Berlino, 3 dicembre 2025 – C’è chi lo ha scoperto camminando lungo il canale Landwehr in una fredda giornata d’inverno. Altri, più lontani, ne hanno sentito parlare da una notizia arrivata da Ravenna. Da qualche mese, il progetto di recupero degli spazi urbani abbandonati, partito proprio nella città romagnola, sta facendo scuola anche a Berlino. Qui l’idea di ridare vita a vecchi magazzini e aree industriali dismesse ha acceso la fantasia di gruppi di cittadini e associazioni locali. La domanda è semplice: cosa succede quando si riporta la gente a vivere (e creare) dove prima c’era solo silenzio?

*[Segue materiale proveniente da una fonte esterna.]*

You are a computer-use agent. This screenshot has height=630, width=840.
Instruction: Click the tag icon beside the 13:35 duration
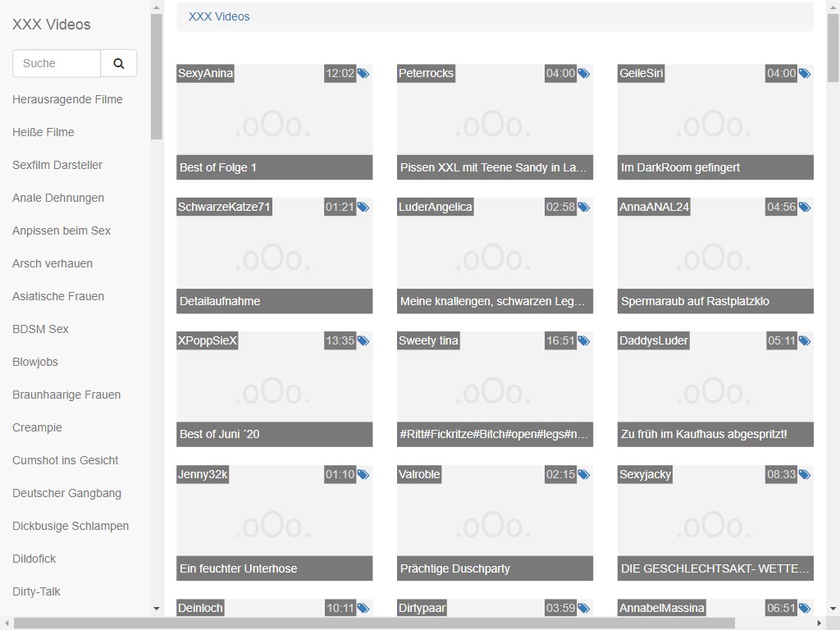(x=363, y=341)
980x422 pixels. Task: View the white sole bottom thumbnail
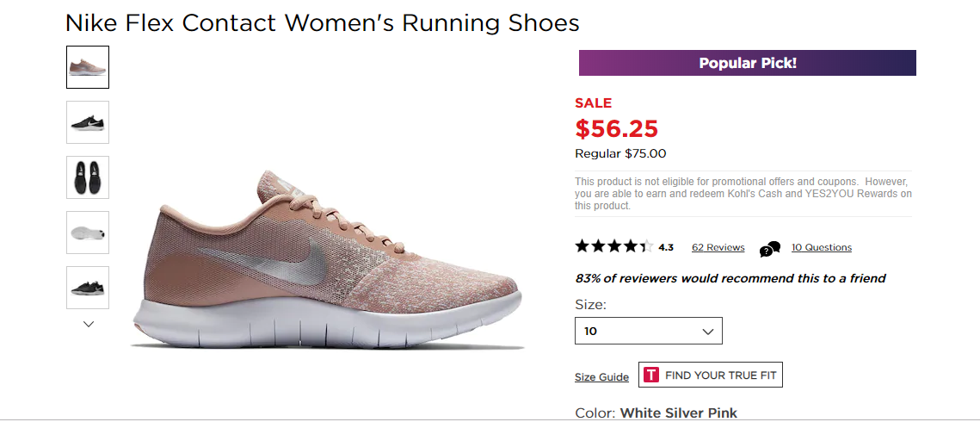coord(88,233)
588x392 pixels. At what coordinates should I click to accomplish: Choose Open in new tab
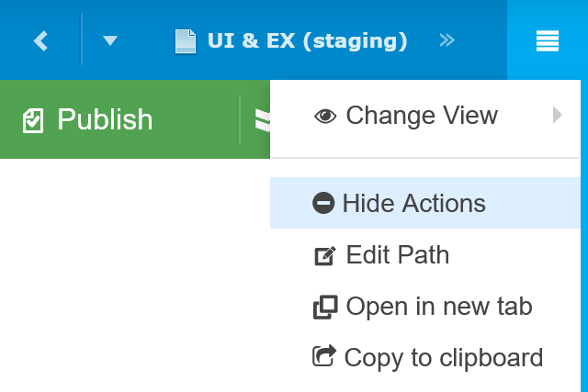point(439,306)
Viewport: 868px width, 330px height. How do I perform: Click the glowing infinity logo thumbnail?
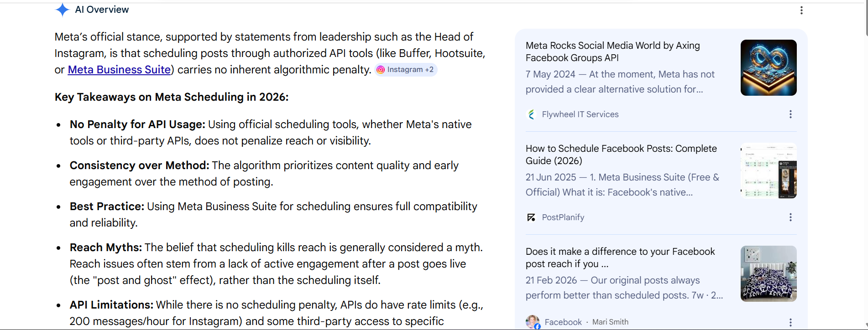tap(768, 67)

Spazi abbandonati, idee che viaggiano
Nelle ultime settimane diverse iniziative nate a Berlino si sono ispirate all’esperienza ravennate, come raccontano gli stessi promotori. Anna Schultz, architetta berlinese di 41 anni, racconta di essere stata “colpita dal modo in cui a Ravenna hanno coinvolto gli abitanti del quartiere Darsena”. Per lei “non si tratta solo di sistemare muri o tetti, ma di inventarsi nuovi usi collettivi”. Infatti, nel quartiere Neukölln una vecchia fabbrica tessile ha riaperto le porte all’inizio di novembre. Ora ospita laboratori creativi e piccoli mercatini solidali. È la stessa atmosfera che da mesi si respira in via Magazzini Posteriori a Ravenna, dove i giovani si incontrano tra banchi di legno riciclato e murales che cambiano ogni settimana.
Da Ravenna a Berlino, progetti che si contaminano
Perché proprio ora? Il fenomeno non nasce dal nulla: secondo il Comune di Ravenna, sono almeno 15 le aree recuperate negli ultimi due anni. Alcune sono diventate spazi espositivi o luoghi per attività sociali. “Ci hanno chiamato da diverse città europee per chiedere come abbiamo fatto”, ha spiegato pochi giorni fa Silvia Bagnari, assessora all’urbanistica di Ravenna. “Non esiste un manuale unico. La differenza la fanno le persone che vivono quei posti e li sentono loro”. E non è l’unica a pensarla così. Anche a Berlino – città abituata ai cambiamenti veloci – il metodo “dal basso” sembra funzionare meglio rispetto ai progetti decisi dall’alto.
Cultura, sostenibilità e nuove economie urbane
Ciò che colpisce osservando questi progetti sia in Germania sia in Italia è il legame tra rigenerazione urbana e cultura locale. Nei capannoni ristrutturati si organizzano concerti, corsi di pittura per bambini e incontri pubblici su sostenibilità e riuso. Non mancano laboratori per imparare mestieri quasi dimenticati: dalla falegnameria al restauro dei mobili. Ci sono anche ricadute economiche importanti. A Ravenna, secondo i dati del Comune, negli ultimi dodici mesi almeno trenta nuove micro-imprese hanno aperto grazie agli spazi recuperati. Anche Berlino segue questa strada: il municipio di Kreuzberg ha stanziato circa 400mila euro nel 2025 per sostenere start-up nate nei centri multifunzionali appena aperti.
Reazioni tra cittadini e amministratori
Le reazioni sono varie ma la maggior parte – soprattutto giovani e famiglie – apprezza poter partecipare attivamente alla vita dei quartieri. “Qui ci sentiamo più ascoltati”, racconta Tobias, 27 anni, studente berlinese incontrato durante un evento pomeridiano nell’ex fabbrica tessile. A Ravenna nei weekend d’autunno si contano centinaia di visitatori: chi partecipa ai workshop, chi passa semplicemente a curiosare tra le bancarelle degli artigiani locali. Non mancano però i timori: alcuni residenti temono che questi progetti possano far salire troppo i prezzi delle case o attirare turismo occasionale.
Sfide e prospettive future
Per chi li organizza la sfida resta mantenere viva la partecipazione nel tempo. Solo così – spiegano da entrambe le parti – si potrà davvero parlare di rigenerazione urbana sostenibile. Molti sperano che l’esempio di Ravenna e Berlino diventi un modello per altre città europee alle prese con i loro spazi vuoti. “Non si tratta solo di recuperare edifici”, sottolinea Anna Schultz, “ma di farli tornare parte viva della città”.
In fondo è questa l’eredità che passa da Ravenna a Berlino: l’idea che dietro ogni muro scrostato possa nascondersi un nuovo pezzo di comunità. Basta poco – una porta riaperta o una parete da dipingere – per farlo venire alla luce.